I declined the complimentary champagne on account of the hour (11am), opting for a Perrier instead. A little later, we were served a passable three course meal by our impeccably dressed, and quite beautiful stewardesses. After lunch, and a couple of glasses of surprisingly good wine, I think I may have dozed for a short while, before flicking through the on board entertainment system and finding something to amuse me briefly before returning to my book. Occasionally I'd get up to stretch my legs and use the bathroom.

Little else of any real consequence happened until, at 3.25pm, twenty-five minutes ahead of schedule, we disembarked the aircraft and shuffled up to the gate. All of which would have been perfectly acceptable were it not for the fact that, save for a brief sortie to the end of the runway and back, for four and a half brain-punishing hours, we had been rooted to the same fucking spot.


Sunday, 10 October 2010

Manaita

Tsuguyasu Kida used to be an architect. When he retired, he decided to indulge his passion for food, built himself a restaurant and called it Manaita meaning chopping board. Built, as in, with his own bare hands. It's a small place; eight seats around the counter and another four at a small Japanese table. He cooks, a girl serves. Every morning he goes to Tzukiji market and comes back with whatever takes his fancy. Then he paints the daily menu on two sheets of A4, sellotapes them together, hangs them on the wall, and opens the door.


Manaita


A Japanese potato, liberally seasoned with sea salt and accompanied by a few cold edamame beans are the opening gambit. Simple, understated, delicious. Next, a small bowl of tiny raw white fish, long and thin, like broken strands of vermicelli with microscopic eyes. A dab of wasabi, add your own soy sauce. Fresh, clean and silky. Tofu next. In the bowl next to it, a raw egg yolk and chopped green onion. The soft, creamy texture of the tofu and the crisp acidity of the onion, tempered by the rich smoothness of the egg. Masterful.
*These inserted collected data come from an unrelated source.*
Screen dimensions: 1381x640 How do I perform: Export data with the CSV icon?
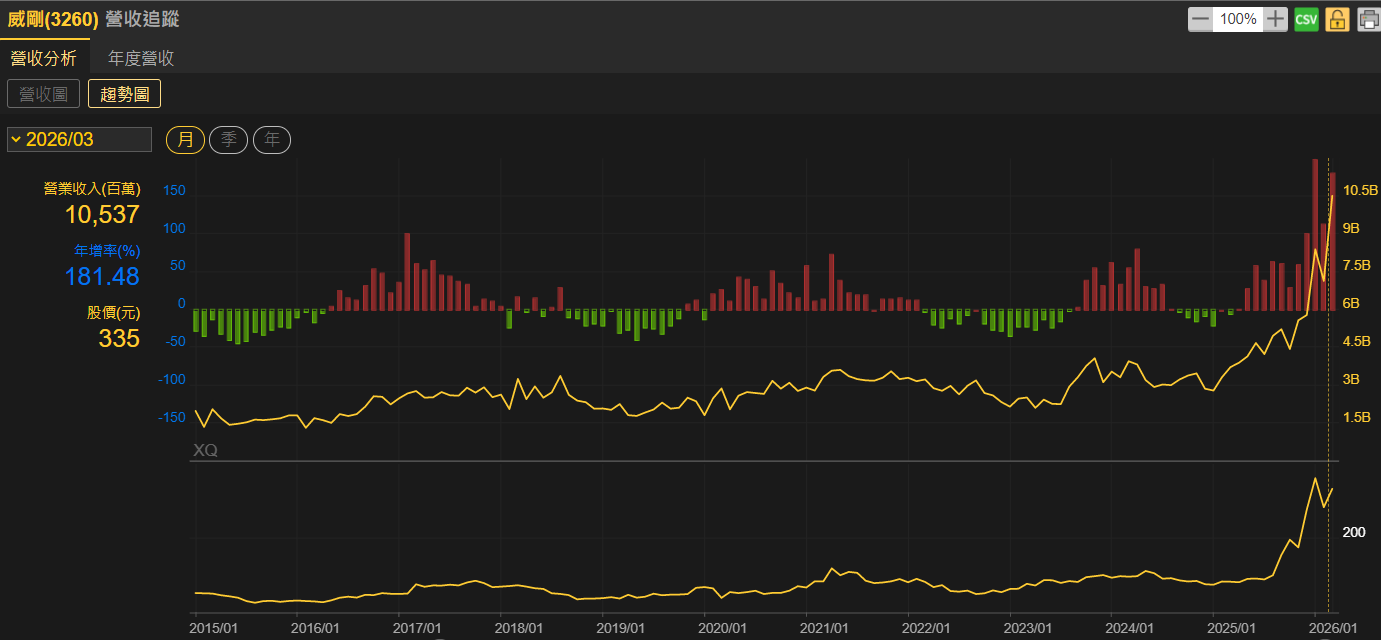pyautogui.click(x=1306, y=19)
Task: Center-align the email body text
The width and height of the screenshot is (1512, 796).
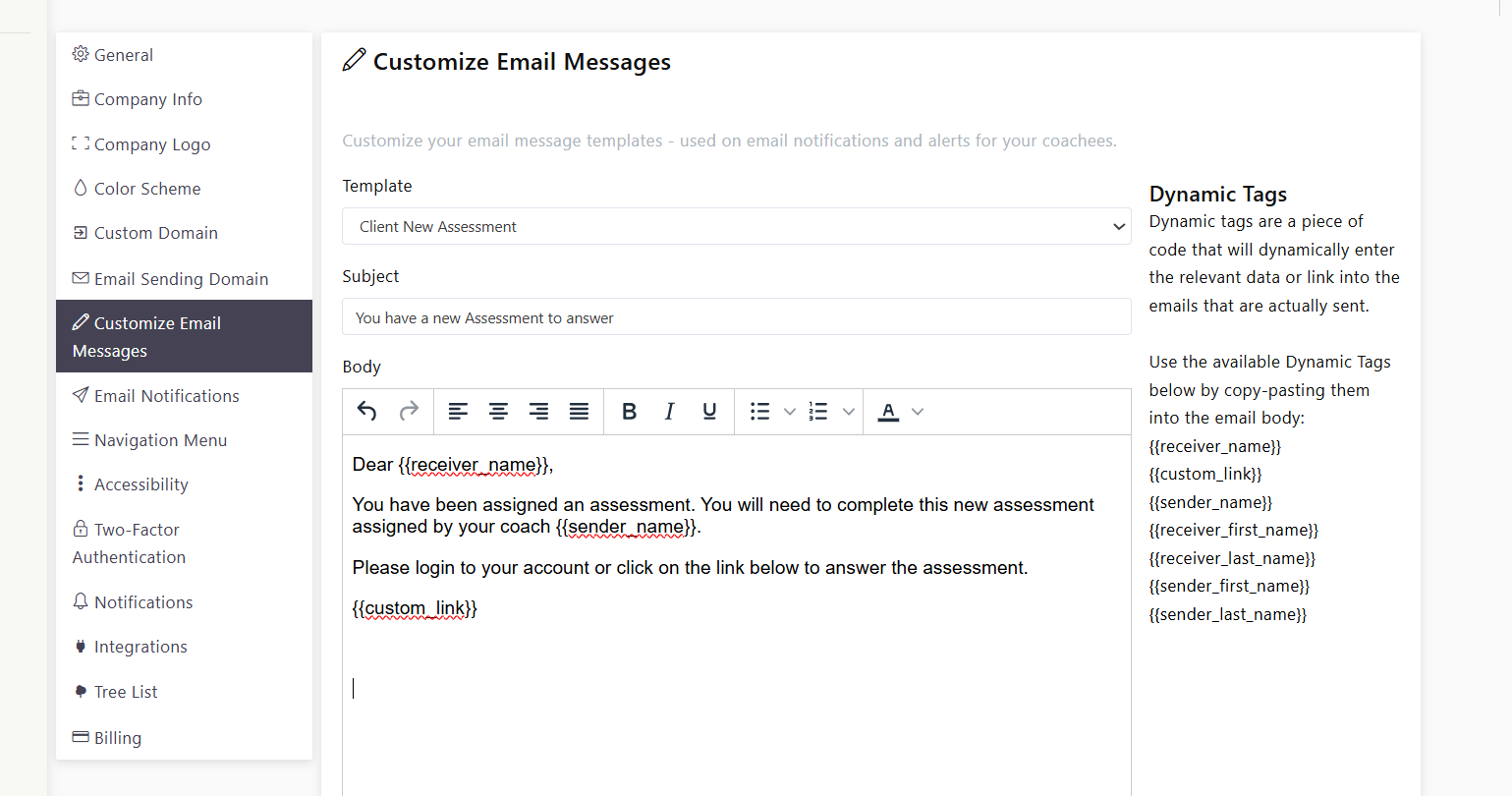Action: pyautogui.click(x=498, y=412)
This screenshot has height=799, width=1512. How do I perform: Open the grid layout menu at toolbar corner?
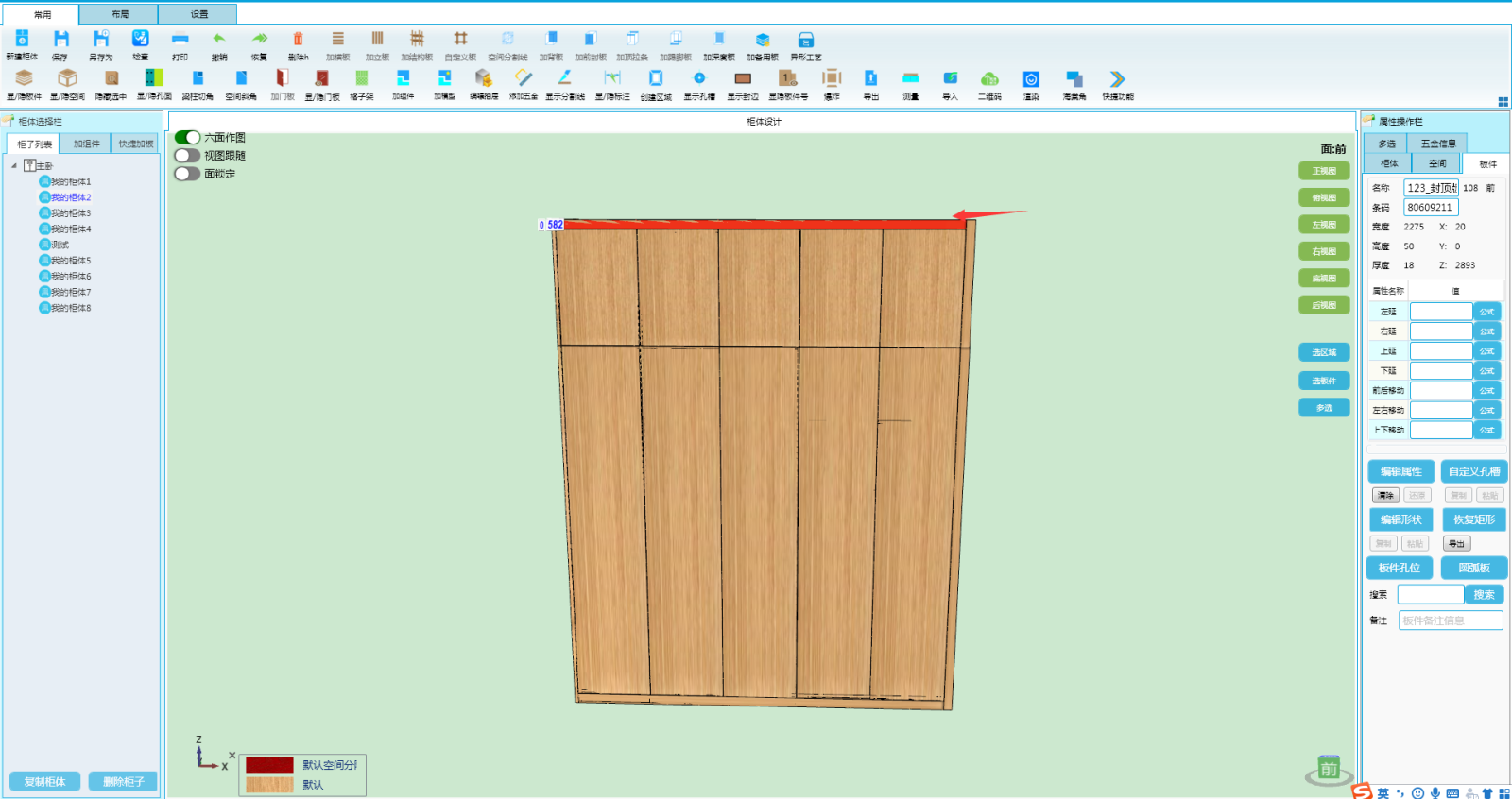tap(1503, 102)
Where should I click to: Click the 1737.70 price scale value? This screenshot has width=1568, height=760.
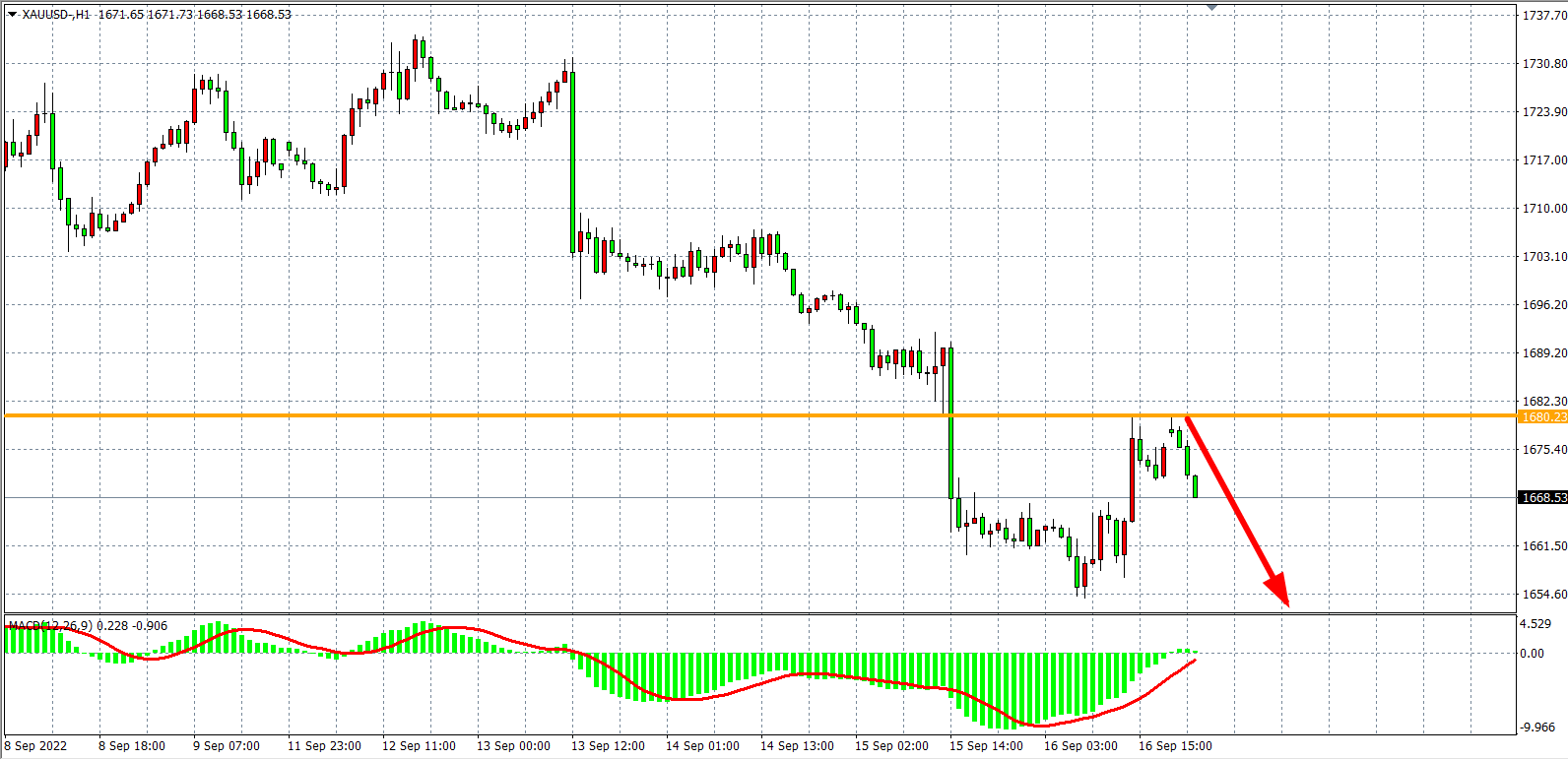click(x=1544, y=16)
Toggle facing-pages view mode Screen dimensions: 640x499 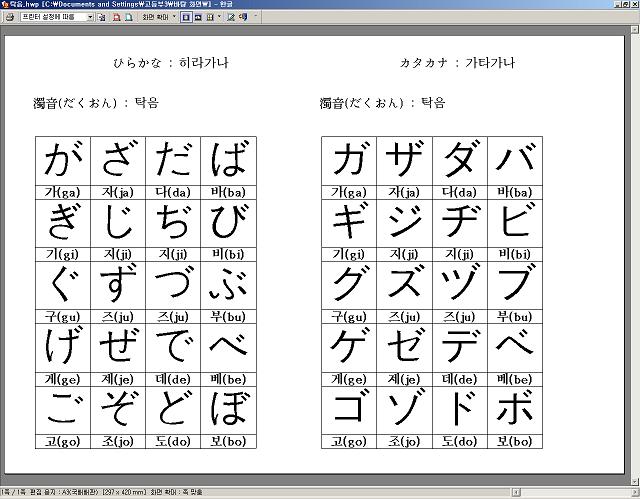(197, 17)
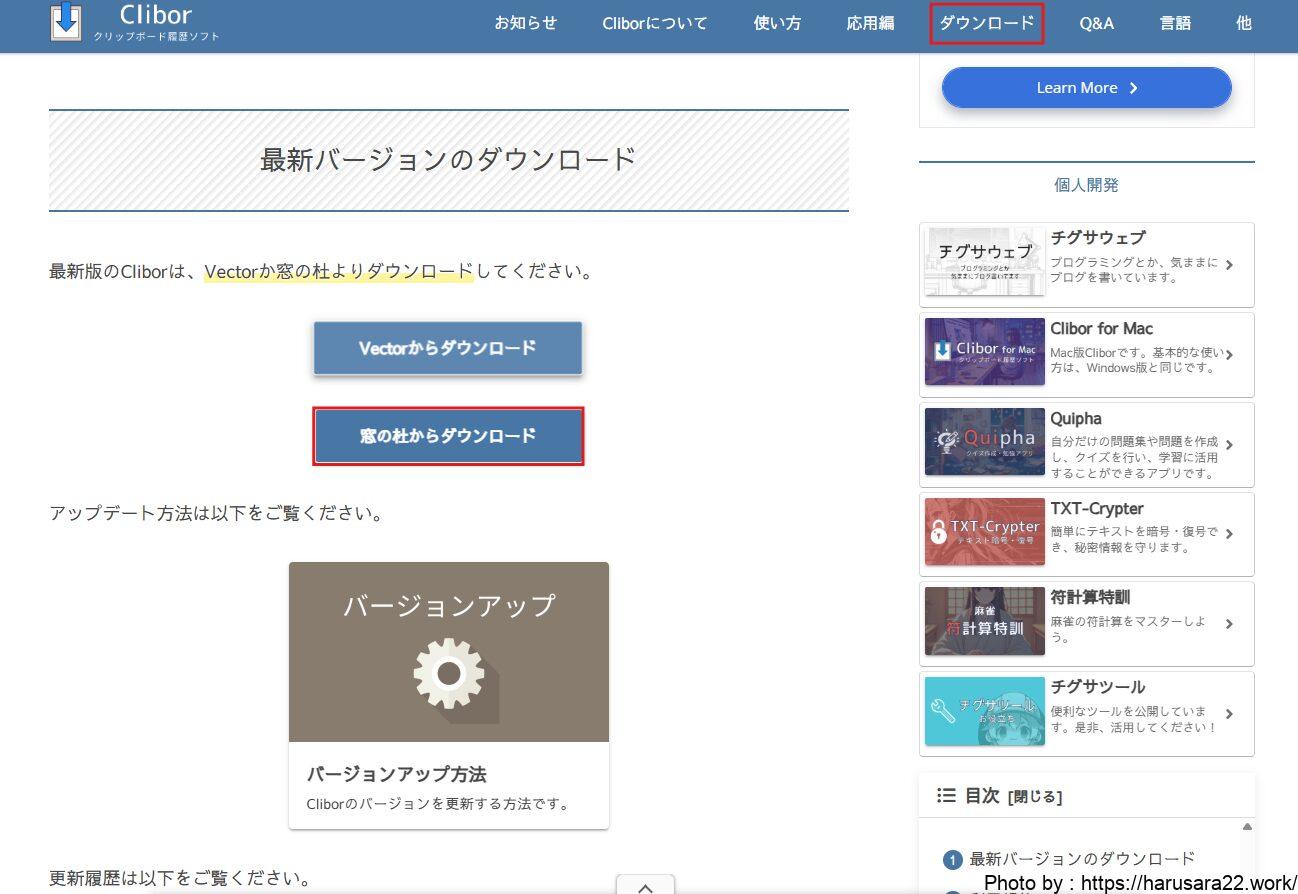Navigate to the Q&A section from the top menu
The width and height of the screenshot is (1298, 894).
pos(1096,23)
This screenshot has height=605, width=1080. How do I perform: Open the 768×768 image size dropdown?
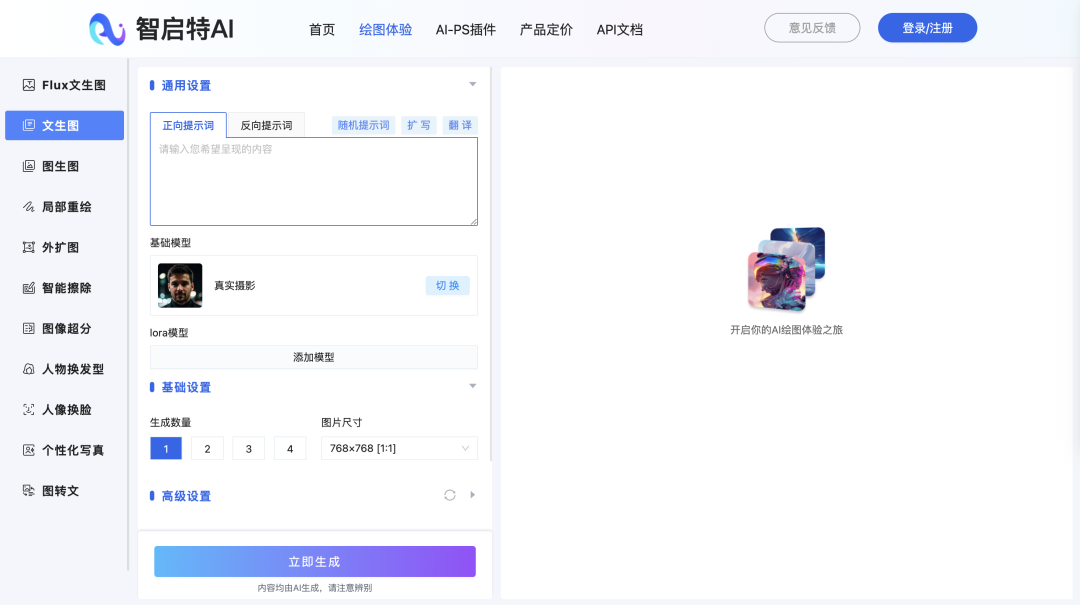pyautogui.click(x=399, y=449)
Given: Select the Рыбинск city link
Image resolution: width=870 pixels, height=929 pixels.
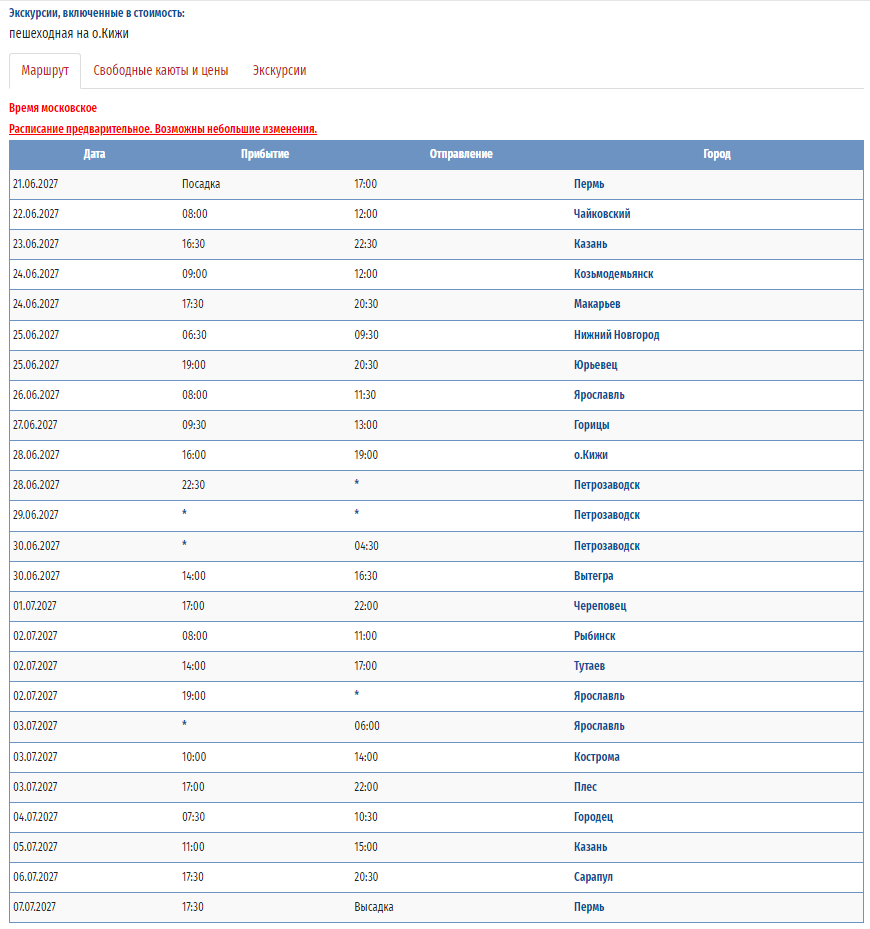Looking at the screenshot, I should click(594, 636).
Tsuguyasu with his spanner crab


An enormous oyster, adorned with a solitary blob of hot pepper sauce, follows. The crab is next. Spanner crab, a half each, its cavity filled with delicious white meat you normally find hidden in the darkest corners of the claw. In the course of any other meal, this would be the crowning glory, but the best has been kept to last. A white fish soup (something approximating cod, with firm meaty flakes, in a clear broth with cabbage and seaweed. It is the greatest rendition of the sea that has ever passed my lips. Pure, unadulterated ocean, right there in that bowl; the water that lapped the shores of Eden could not have tasted any finer.